I liked the idea of hybrid working, but in practice it feels like the worst of both worlds. All the bad points of WFH except with added faff and stress and whining and uncertainty.

Are there places which are making this work? (And by ‘making this work’ I do not mean ‘the office is open for people who want it i suppose but I personally don’t leave my house’, we already have that, I mean a proper mix of in-person and at-home.) Or is hybrid just inevitably shit?

OP posts:
Trickedbyadoughnut · 28/03/2023 09:46

We have to be in at least two days a week (everyone, including managers) and we have to say the week before which days we'll be in and they circulate a schedule, although in reality most people come in on the same days each week, excepting changes for appointments or annual leave. Out of 35 in our department, three come in every day so there's always someone in at the same time. Three or four would still like to be full-time WFH, but our salary is linked to the area we live (expensive), so that's just unrealistic to me. I think everyone else is pretty happy with this.

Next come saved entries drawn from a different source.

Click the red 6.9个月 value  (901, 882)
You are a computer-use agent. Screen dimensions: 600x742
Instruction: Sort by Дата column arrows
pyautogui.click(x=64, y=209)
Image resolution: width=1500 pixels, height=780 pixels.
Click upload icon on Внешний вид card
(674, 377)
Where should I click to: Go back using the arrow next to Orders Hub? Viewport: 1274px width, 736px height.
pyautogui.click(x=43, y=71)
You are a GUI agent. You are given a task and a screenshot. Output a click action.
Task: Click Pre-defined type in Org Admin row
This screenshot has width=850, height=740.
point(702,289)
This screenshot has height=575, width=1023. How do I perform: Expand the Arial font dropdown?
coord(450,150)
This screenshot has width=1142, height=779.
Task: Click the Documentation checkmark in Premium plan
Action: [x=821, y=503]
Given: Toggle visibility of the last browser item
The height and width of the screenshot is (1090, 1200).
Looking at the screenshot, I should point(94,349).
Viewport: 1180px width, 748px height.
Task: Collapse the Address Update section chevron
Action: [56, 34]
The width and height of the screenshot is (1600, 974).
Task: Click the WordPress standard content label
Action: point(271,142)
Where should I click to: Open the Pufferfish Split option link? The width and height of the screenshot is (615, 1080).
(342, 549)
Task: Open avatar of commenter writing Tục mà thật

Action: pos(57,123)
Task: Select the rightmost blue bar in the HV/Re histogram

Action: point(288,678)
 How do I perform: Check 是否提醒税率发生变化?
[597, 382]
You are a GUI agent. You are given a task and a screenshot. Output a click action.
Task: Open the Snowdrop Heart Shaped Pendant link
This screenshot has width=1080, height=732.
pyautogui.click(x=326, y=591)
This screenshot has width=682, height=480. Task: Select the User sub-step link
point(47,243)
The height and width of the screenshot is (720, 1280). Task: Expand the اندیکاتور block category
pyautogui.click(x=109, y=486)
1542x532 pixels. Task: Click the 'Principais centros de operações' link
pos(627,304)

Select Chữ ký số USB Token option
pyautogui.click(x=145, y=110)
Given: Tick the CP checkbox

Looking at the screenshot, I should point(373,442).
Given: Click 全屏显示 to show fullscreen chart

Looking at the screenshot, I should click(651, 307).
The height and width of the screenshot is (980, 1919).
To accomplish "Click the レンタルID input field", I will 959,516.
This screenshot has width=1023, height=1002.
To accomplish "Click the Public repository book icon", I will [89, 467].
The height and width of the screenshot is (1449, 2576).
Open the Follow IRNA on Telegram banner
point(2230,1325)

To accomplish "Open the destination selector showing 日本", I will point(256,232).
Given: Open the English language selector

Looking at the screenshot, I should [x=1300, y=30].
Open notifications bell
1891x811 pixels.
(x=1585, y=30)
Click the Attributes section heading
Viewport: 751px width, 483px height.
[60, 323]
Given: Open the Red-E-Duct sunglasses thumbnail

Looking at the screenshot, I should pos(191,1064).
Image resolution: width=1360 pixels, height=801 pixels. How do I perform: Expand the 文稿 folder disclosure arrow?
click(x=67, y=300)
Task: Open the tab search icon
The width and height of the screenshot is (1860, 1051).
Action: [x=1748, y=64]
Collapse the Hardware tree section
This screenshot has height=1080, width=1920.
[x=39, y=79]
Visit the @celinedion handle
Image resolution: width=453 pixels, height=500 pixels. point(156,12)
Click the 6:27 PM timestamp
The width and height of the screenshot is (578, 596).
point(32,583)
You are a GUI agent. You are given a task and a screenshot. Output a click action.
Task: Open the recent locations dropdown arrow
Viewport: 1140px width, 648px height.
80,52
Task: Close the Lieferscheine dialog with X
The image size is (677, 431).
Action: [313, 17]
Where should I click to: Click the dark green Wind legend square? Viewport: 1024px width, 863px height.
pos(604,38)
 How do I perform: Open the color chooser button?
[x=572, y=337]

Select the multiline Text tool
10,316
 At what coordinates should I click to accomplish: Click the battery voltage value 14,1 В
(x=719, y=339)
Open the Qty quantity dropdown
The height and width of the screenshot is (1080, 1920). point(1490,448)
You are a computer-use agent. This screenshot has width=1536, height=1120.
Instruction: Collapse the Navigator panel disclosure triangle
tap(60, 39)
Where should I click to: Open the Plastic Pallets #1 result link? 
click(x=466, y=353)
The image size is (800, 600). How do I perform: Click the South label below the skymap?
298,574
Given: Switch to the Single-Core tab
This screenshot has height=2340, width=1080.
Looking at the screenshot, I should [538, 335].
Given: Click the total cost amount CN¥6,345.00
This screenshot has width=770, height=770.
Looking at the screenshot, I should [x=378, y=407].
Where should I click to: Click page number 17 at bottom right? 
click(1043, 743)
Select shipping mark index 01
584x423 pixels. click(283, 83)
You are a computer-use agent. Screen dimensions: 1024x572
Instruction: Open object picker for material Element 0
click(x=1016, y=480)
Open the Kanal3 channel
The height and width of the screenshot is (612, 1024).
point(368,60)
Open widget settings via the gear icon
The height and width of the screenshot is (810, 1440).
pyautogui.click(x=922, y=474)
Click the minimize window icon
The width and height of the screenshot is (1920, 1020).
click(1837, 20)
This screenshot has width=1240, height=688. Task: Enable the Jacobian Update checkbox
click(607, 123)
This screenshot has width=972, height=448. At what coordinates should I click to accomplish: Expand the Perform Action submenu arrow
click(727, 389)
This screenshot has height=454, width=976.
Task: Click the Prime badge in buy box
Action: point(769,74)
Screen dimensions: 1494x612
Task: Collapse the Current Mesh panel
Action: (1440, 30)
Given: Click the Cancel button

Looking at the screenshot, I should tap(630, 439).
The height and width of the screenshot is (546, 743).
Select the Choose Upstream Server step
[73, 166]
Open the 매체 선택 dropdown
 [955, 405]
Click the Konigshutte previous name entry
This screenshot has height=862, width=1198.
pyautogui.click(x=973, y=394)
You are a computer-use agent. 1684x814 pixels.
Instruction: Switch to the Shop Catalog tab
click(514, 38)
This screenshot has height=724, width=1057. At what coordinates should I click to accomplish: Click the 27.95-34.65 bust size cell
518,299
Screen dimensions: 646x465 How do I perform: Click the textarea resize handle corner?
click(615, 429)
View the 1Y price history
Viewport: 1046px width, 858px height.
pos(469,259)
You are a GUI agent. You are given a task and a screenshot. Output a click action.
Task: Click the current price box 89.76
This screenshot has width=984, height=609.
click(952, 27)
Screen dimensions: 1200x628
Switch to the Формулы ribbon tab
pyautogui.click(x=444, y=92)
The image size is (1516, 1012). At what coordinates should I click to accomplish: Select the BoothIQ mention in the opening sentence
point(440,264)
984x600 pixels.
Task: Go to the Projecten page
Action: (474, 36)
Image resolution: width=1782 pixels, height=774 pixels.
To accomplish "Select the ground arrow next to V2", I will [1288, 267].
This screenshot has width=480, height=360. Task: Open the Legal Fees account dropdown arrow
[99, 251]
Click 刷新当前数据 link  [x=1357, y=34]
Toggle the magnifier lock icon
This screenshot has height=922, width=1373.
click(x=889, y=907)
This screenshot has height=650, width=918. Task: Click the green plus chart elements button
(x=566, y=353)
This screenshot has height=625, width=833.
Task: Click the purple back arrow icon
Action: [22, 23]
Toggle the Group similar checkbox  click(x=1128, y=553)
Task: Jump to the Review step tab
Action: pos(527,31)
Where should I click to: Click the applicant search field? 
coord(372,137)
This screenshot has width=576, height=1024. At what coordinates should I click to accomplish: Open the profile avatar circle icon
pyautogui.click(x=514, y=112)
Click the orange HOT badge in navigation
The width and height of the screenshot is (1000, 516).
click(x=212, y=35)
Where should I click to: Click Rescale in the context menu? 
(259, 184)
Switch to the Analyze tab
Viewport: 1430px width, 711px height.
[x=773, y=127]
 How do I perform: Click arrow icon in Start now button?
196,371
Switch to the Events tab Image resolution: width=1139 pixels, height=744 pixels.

OP, if you do decide to apply for other jobs, I think you just have to ask about the hybrid working in the interviews.

Scepticalwotsits · 03/04/2023 22:56

I don’t get a lot of the controversy pre Covid the job I had almost the entire office wfh Monday and Friday anyone who went in on these days did so on their own accord.

different roles and different personalities work better in some environments than others.

In my current role I am far more productive at home, partially because when I do go into the office although I don’t work in IT, because I am the most ‘techy’ I end up being used as IT support or helping people around the office with really basic things.

someone who on a computer doesn’t even know how to open up the meeting side panel on outlook and panics if they click it off by accident probably should be in the office full time for their own sanity and for their own productivity. Others who are technical who can get on with projects and their work and you don’t want being distracted a hybrid full wfh environment may suit both them and their employer.

it’s about the right people and flexibility in the right roles.

if I worked in a job where I wasn’t the only person doing my role and part of a team of people doing the same then maybe having us in the office would make more sense as it would mean we could work together and pass work around easier and help each other with what we are doing when we just need to have someone help check what we have done over our shoulder

GertrudePerkinsPaperyThing · 03/04/2023 23:07

It doesn’t work the way you’ve described it, no.

Our work as three days a week in the office minimum, and so up to two at home if you wan , but you can work four or five days in the office if you prefer. I actually think saying two days minimum in the office is better than saying three, but it’s not me that’s in charge of it.

Gwenhwyfar · 06/04/2023 16:12

"doesn’t even know how to open up the meeting side panel "

What's the meeting side panel?
I get by with Outlook without having to ask for help every day btw.